4) taking the data obtained in the step 3) as a data set, constructing a sequencing model, sequencing the similarity of the English cross-language page candidate set of the current Chinese page, and taking the page in the English cross-language page candidate set with the highest similarity as a cross-language link of the current Chinese page.

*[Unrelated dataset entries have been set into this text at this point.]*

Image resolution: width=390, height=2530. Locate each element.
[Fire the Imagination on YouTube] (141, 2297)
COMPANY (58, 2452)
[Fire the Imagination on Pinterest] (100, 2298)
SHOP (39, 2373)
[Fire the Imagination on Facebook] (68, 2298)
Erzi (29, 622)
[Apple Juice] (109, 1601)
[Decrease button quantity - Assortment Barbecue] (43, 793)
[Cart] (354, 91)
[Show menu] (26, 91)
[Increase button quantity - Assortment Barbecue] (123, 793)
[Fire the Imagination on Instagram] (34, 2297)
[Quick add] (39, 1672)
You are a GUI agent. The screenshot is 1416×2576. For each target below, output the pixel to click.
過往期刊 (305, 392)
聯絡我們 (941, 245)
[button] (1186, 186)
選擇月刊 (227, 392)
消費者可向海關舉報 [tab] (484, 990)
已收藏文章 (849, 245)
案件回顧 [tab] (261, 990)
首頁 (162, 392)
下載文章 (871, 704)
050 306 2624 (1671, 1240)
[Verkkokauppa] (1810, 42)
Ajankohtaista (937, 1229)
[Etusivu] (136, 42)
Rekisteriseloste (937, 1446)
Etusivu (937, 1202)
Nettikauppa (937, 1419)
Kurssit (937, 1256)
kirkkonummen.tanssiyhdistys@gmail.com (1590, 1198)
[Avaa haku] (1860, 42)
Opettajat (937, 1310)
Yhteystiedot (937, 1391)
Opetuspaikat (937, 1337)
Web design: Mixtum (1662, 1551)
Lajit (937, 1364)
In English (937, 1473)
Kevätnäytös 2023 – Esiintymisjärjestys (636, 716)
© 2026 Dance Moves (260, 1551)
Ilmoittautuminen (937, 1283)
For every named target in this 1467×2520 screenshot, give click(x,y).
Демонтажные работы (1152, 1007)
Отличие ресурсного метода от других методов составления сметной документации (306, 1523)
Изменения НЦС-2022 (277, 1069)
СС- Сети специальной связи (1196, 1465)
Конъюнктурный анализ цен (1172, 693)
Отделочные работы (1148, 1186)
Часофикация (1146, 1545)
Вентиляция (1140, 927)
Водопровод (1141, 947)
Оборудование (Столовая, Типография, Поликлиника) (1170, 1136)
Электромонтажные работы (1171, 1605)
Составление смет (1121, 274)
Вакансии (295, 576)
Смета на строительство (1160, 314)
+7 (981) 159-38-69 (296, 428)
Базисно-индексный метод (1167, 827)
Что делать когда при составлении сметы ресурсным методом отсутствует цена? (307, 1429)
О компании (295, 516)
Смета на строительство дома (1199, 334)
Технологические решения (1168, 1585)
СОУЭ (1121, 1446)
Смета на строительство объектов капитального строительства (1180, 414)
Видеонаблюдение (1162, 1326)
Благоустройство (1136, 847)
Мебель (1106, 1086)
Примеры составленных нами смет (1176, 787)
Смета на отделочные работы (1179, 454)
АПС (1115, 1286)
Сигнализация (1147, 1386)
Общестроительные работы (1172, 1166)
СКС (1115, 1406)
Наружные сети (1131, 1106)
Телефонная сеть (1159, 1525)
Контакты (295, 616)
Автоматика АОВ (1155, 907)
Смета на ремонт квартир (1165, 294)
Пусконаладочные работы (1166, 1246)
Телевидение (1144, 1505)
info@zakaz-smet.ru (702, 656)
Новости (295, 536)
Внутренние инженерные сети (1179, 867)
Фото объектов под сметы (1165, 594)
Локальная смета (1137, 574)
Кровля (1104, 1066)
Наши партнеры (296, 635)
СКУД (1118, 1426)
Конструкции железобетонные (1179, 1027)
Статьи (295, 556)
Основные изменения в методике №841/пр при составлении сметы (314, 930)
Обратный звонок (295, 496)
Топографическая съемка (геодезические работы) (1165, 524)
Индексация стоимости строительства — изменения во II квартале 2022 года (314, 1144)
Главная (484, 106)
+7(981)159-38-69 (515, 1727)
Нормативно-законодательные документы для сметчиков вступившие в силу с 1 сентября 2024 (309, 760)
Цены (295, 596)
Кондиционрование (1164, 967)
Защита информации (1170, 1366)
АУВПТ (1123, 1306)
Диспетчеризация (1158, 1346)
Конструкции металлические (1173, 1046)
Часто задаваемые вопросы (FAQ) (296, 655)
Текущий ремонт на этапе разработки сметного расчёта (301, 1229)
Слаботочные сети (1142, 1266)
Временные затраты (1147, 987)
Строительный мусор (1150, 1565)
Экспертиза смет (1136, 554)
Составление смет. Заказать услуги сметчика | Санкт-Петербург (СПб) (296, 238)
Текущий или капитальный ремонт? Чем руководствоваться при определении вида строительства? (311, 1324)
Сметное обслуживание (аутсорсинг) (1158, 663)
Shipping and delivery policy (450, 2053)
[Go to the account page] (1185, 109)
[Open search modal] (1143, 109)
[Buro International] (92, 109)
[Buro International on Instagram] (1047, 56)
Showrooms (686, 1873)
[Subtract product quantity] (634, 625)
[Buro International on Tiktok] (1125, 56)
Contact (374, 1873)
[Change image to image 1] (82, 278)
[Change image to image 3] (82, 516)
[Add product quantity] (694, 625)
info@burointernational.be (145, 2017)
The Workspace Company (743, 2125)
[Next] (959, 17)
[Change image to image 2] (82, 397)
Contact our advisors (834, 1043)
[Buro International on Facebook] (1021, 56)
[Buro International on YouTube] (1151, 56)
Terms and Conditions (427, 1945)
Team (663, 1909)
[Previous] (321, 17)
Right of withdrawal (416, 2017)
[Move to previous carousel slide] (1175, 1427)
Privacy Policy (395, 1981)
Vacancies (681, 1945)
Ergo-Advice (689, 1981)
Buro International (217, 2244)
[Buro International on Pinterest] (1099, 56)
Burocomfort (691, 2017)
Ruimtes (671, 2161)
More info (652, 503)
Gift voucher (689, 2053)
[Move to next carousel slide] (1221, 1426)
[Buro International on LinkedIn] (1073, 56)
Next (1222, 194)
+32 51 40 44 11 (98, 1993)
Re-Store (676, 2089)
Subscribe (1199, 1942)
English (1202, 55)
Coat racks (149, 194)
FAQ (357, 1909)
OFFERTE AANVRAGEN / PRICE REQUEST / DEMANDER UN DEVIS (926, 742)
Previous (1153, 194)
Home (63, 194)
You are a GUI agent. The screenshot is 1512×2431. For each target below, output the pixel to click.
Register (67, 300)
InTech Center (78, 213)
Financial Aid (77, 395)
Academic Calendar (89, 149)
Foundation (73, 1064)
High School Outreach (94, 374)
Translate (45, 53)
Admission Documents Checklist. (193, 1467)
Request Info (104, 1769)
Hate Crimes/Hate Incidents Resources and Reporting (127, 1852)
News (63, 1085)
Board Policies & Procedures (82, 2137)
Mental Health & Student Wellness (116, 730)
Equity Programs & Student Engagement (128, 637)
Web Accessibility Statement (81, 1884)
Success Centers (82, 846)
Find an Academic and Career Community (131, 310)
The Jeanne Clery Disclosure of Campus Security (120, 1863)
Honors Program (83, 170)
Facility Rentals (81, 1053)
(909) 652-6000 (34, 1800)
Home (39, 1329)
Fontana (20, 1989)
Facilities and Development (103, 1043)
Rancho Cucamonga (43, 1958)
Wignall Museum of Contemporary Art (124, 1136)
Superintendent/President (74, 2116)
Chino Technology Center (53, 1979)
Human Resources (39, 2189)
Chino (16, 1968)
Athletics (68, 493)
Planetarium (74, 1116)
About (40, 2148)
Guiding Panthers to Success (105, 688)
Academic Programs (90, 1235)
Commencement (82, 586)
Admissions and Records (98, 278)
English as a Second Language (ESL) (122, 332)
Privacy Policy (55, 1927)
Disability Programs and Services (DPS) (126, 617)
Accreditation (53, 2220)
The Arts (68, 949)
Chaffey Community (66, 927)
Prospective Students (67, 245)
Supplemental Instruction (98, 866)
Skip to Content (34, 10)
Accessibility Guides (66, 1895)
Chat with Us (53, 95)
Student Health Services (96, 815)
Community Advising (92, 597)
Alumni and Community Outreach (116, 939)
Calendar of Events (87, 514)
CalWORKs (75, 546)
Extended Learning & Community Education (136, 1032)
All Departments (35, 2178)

2. The wikipedia-based Chinese and English cross-language entity matching method according to claim 1, wherein the step 1) comprises:

1.1) extracting the Wikipedia page information: each wikipedia page can be represented by a 7-tuple: a ═ T, a, B, C, G, I, O, where T, A, B is title, abstract, full text, C and G are two sets representing the directory and classification information of the current page, I and 0 are the in-link and out-link, respectively, of the page if a is_iIn which a link points to a_jThen a is_iIs a_jIs linked into a link, a_jIs a_iOut-of-link of (1); thus, the Chinese Wikipedia tableShown as

English Wikipedia can be expressed as

n and m are the total number of Chinese and English pages respectively;

1.2) Chinese wiki page title translation: according to the Chinese page title information extracted in the step 1.1), all Chinese titles are translated into English by using Baidu translation api, and the translated result is expressed by a.translate;

1.3) page information word segmentation: according to the page information extracted in the step 1.1), for a Chinese page, segmenting words of an abstract, a catalogue and a full text by using a hand word segmentation tool; removing stop words by using a Stanford word segmentation tool aiming at an English page, and segmenting an abstract, a catalogue and a full text by taking a word as a unit;

1.4) extracting existing cross-language links: part of cross-language links originally exist in Wikipedia, and common page cross-language links and classified page cross-language links can be respectively extracted by distinguishing namespace domains in wikidump; if a is_i∈ε_cn,b_j∈ε_enAnd a is a_iAnd b_jFor cross-language linking, then a_i＝b_jAll existing cross-language links constitute the set:

Eq＝{{a_i,b_j}|a_i∈ε_cn,b_j∈ε_en,a_i＝b_j}。

3. the wikipedia-based Chinese and English cross-language entity matching method according to claim 2, wherein the step 2) comprises:

2.1) define the out-of-link equivalence relation:

defining the following structure as chain-link, wherein a, a_i∈ε_cn；b,b_i∈ε_enThat is, pages a and b have identical out-links, such a andb there is an out-of-link equivalence relationship between

2.2) extracting an English cross-language page candidate set of the Chinese page: according to the definition of 2.1), all English pages b which have the link-out equivalent relation with Chinese pages a form candidate (a); if the number of identical out-links existing between a and b is larger, the probability of becoming a cross-language link between them is also larger; sorting the English pages in candidate (a) in a descending order according to the number of the links which are linked out in the same way, then taking the top 1000 sorted English pages as an English cross-language page candidate set of the Chinese page a, and recording the English cross-language page candidate set as candidate1000(a) to obtain a final English cross-language page candidate set.

4. The wikipedia-based Chinese and English cross-language entity matching method as claimed in claim 1, wherein the step 4) specifically comprises the following steps:

after the feature extraction is finished, 10 features are obtained in total, and the 10 features are spliced to obtain a long vector; the long vector is used as the input of a learning sorting algorithm, a sorting model is trained, and the sorting model is used for sorting the candidate Candidate1000(a) corresponding to the Chinese page a, so that the most similar English page b belongs to the candidate Candidate1000(a) and serves as a cross-language link of a.